Metabolomics research currently confronts a problem associated with high-throughput data acquisition technologies including chromatography-coupled mass spectrometry (MS) and FT-ICR/MS which have facilitated simultaneous detection and quantification of a large number of metabolite-derived peaks without metabolite assignment [11]; a very similar situation has arisen in genomics research in that technologies for determination of the nucleotide sequence in the whole genome has progressed without annotations of gene functions [12]. Progress in annotation of metabolites in metabolomics can bridge the gap between the data and their biological interpretation. The problem with annotation of metabolites is that there is only a piece of information about peaks corresponding to precise molecular weight for metabolite-derived ions in MS, but when we measure quantities of ions in a time series experiment, metabolite-derived ions such as isotope ions and multivalent ions could be categorized by correlations between ions originated from identical metabolites, which can lead to more precise annotation of ions. Thus, correlation analysis of ions may be a powerful approach to annotation of metabolites in metabolomics.
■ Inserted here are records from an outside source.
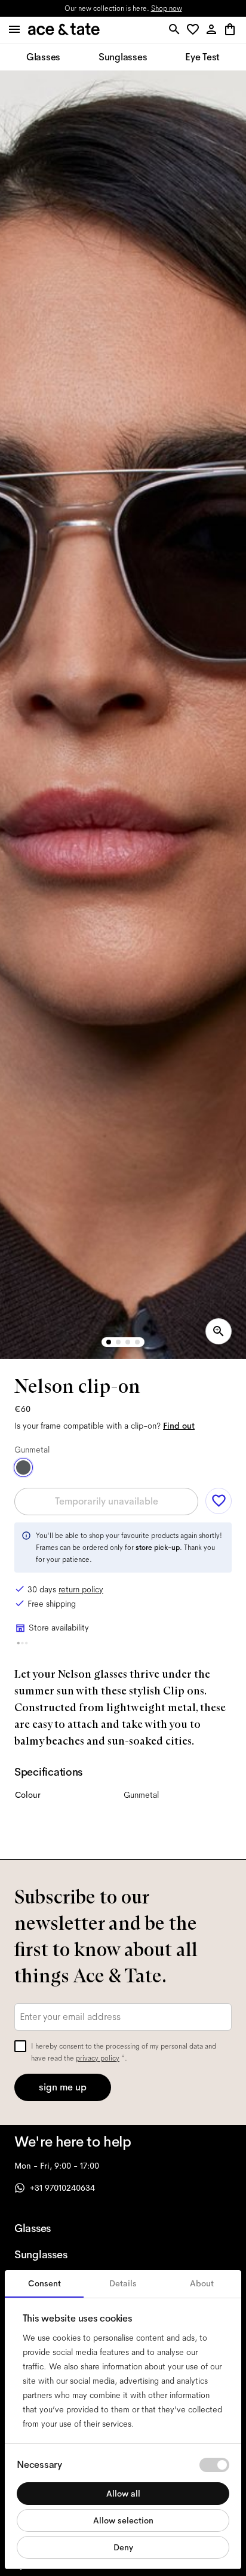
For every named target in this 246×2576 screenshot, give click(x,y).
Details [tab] (123, 2283)
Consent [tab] (44, 2283)
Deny (123, 2547)
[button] (195, 30)
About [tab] (202, 2283)
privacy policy (97, 2058)
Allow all (123, 2493)
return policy (81, 1589)
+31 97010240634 (62, 2187)
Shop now (166, 8)
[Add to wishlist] (218, 1501)
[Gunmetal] (23, 1467)
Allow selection (123, 2520)
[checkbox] (20, 2046)
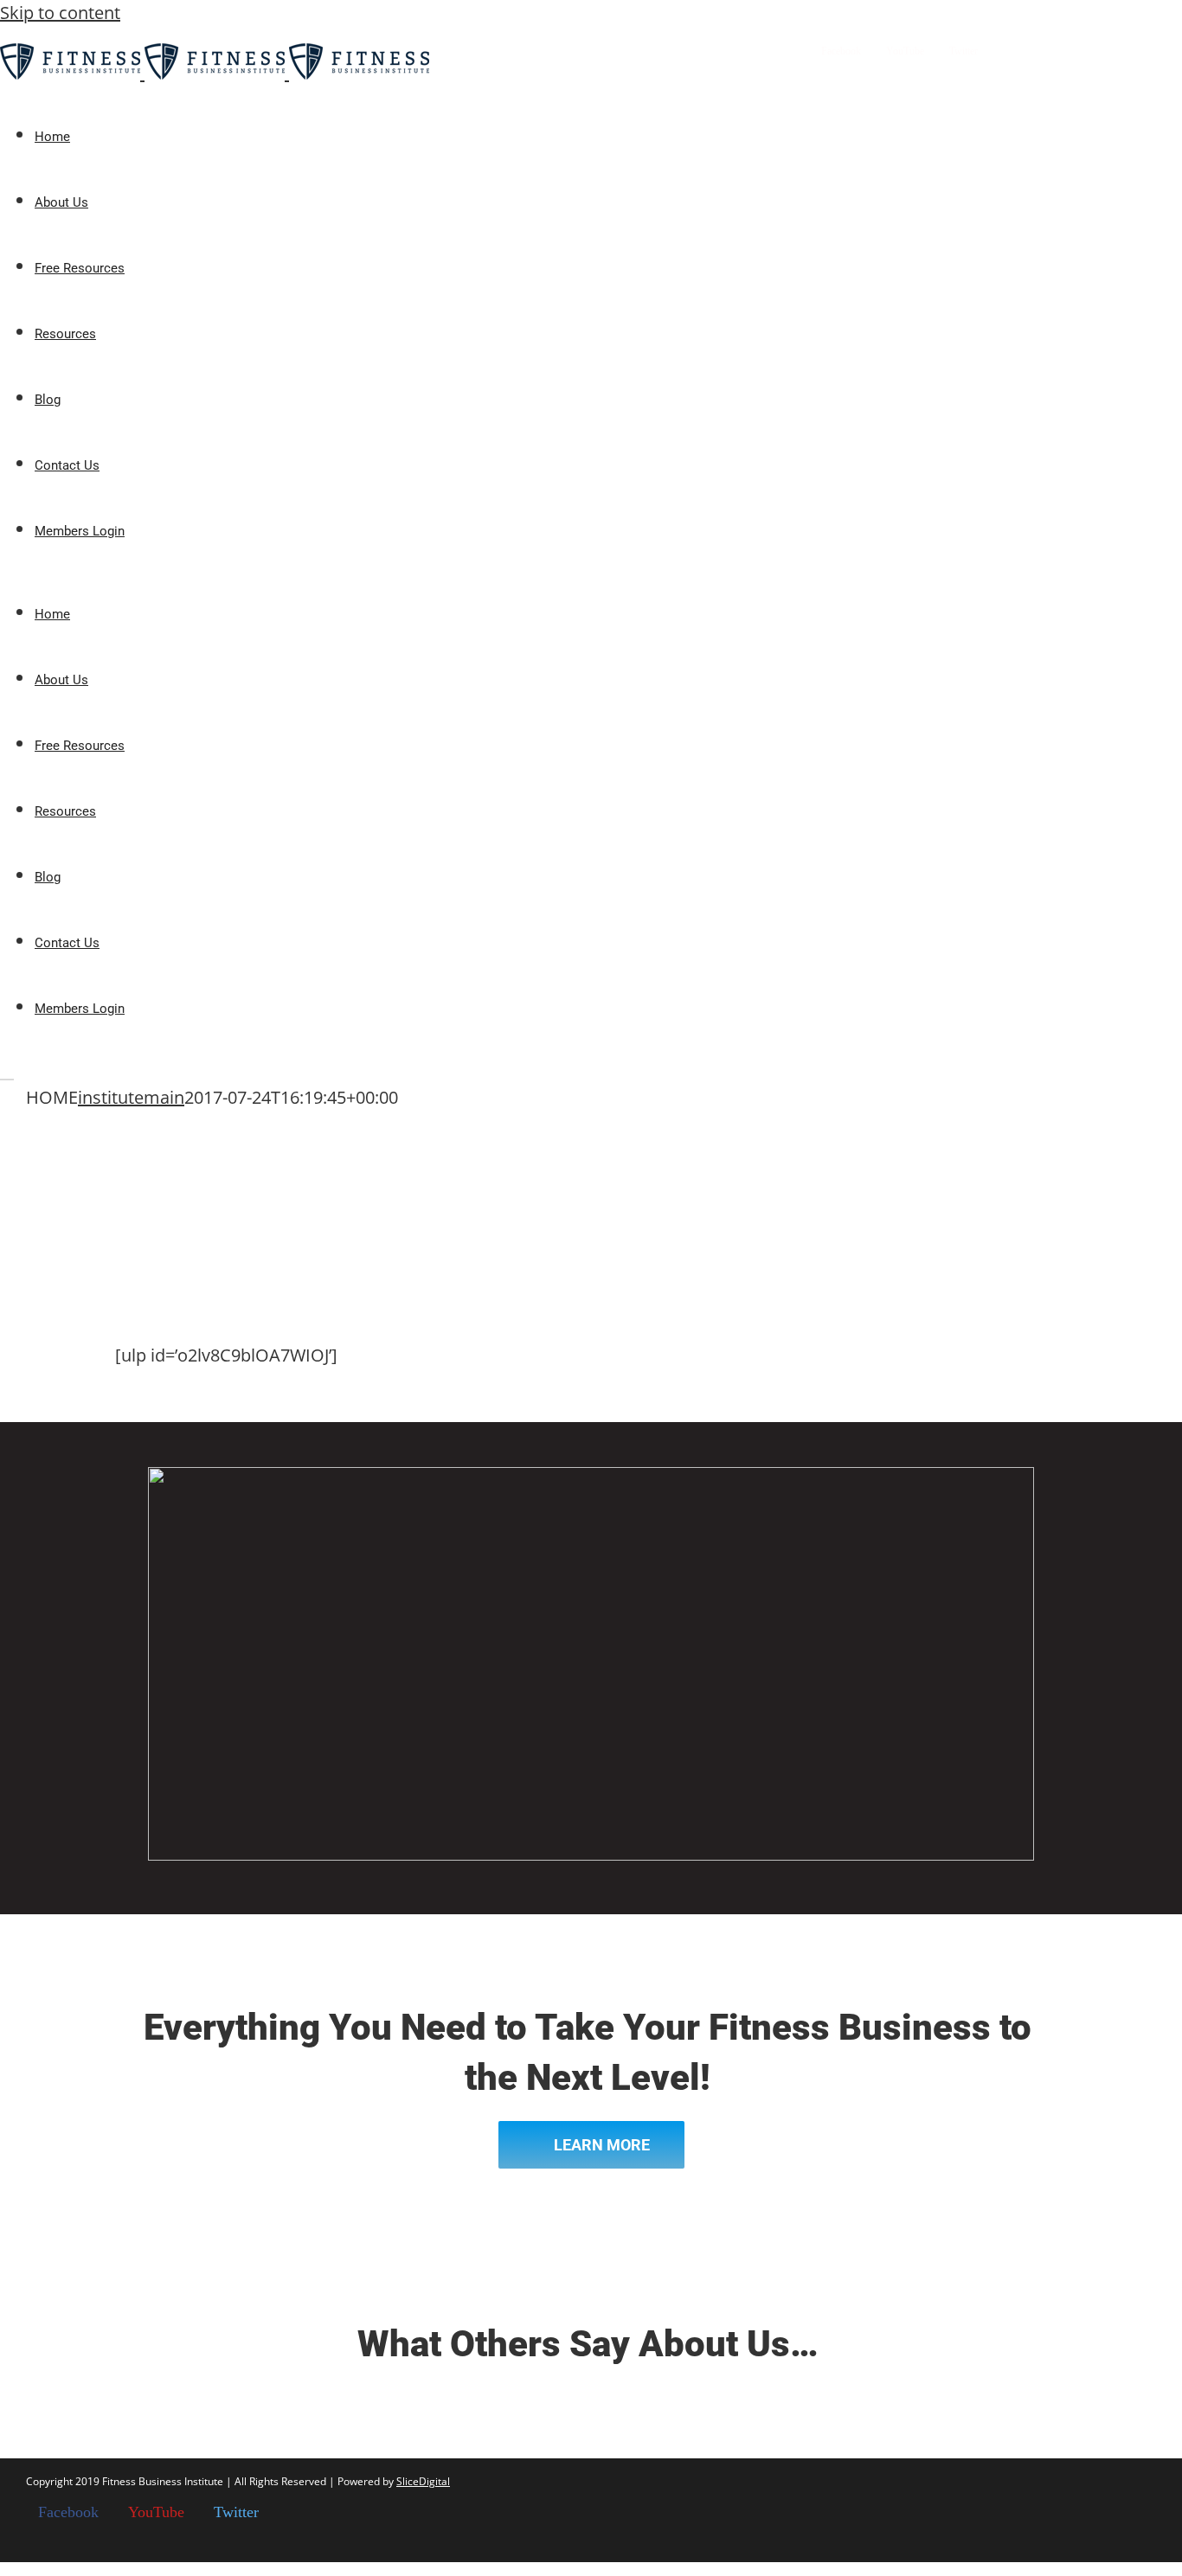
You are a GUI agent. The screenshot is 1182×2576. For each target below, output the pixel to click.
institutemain (131, 1097)
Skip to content (60, 12)
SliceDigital (423, 2481)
In the present study, we propose a procedure for metabolite annotation using the data obtained from FT-ICR/MS by taking classification of metabolite-derived ions into consideration. Here, we perform the nontargeted comprehensive analysis of metabolomics for the time series measurements in Escherichia coli, and discuss a metabolic profiling scheme on the basis of FT-ICR/MS analyses furnished with a bioinformatics scheme including data preprocessing, classification of ions originated from identical metabolites, and supervised and unsupervised learning algorithms for metabolomics.

Experimental

Strains and growth conditions

The strain used in this study was E. coli K-12 W3110. An aliquot (8 ml) of an overnight liquid culture of W3110 in LB medium at 37 °C was inoculated into in 2 l LB (pH 7.4) medium in a 3-l jar fermenter. Cells were grown continuously at 37 °C for ca. 12 h, adjusting the agitation speed to 300 rpm with fixed 2 l min−1 air flow rate. Growth was monitored by measuring the optical density at 600 nm (OD600).

Sample preparation

A culture medium was passed through a 0.45-μm-pore-size filter (Durapore Membrane, Millipore). Residual E. coli cells on the filter were washed with Milli-Q water and then plunged into 2 ml methanol [13]. After sonication for 1 min, the methanol solution was kept at 4 °C for ca. 20 h. The solution was then filtered through disposable membrane filter units (DISMIC-13JP, ADVANTEC), evaporated, and stored at −80 °C until use. Upon FT-ICR/MS analysis, the extracts were dissolved in 50% (v/v) acetonitrile/water. A set of 2,4-dichlorophenoxy acetic acid ([M−H] = 218.96212), ampicillin ([M−H] = 348.10235), 3-[(3-cholamidopropyl)dimethylammonio]propanesulfonic acid ([M−H] = 613.38920), and tetra-N-acetylchitotetraose ([M−H] = 829.32078) were used as the internal mass calibrants (IMCs) in the negative ion mode analysis.

FT-ICR/MS conditions

Mass analysis was done in the negative ion mode using an IonSpec Explorer FT-ICR/MS (IonSpec) equipped with a 7-T actively shielded superconducting magnet. Ions were generated from an ESI source with a fused silica needle of 0.005-inch i.d. Samples were infused using a Harvard syringe pump model 22 at a flow rate of 0.5 to 1.0 μl min−1 through a 100-μl Hamilton syringe. All the experimental events were controlled using Omega8 software (IonSpec). Briefly, the potentials on the electrospray emitters were set to −3.0 kV for the negative electrosprays. The base pressure in the source region was approximately 5 × 10−5 torr (1 torr = 133.3 Pa). For the negative electrosprays, sample solutions were prepared in 50% (v/v) acetonitrile/water with 0.1% (v/v) of ammonium hydroxide. Ionized metabolites were accumulated for a period of 2,500–5,000 ms in a hexapole ion trap/guide and transferred through a radiofrequency-only quadrupole into the FT-ICR cell in the superconducting magnetic field, where they were again trapped. The direct current potentials in the negative ion mode analyses were 2 V during the ion accumulation and −2 V for the ion transfer into the FT-ICR cell. These ions trapped in the hexapole were extracted for transfer into the FT-ICR cell. In the negative ion modes, the potentials on the extraction plate were −12 V during the ion trapping and were reversed to 2 V for the extraction. The base pressure in the analyzer region was set to approximately 4 × 10−10 torr. ESI-MS spectra were acquired over the m/z range 55–1,000 from 1,024,000 independent data points. MS/MS analyses were done using the sustained off-resonance irradiation SORI-CID methods [14, 15]. SORI Rf was set at 0.5–1.5 V, and the N2 collision gas was used with a 400-ms pulse.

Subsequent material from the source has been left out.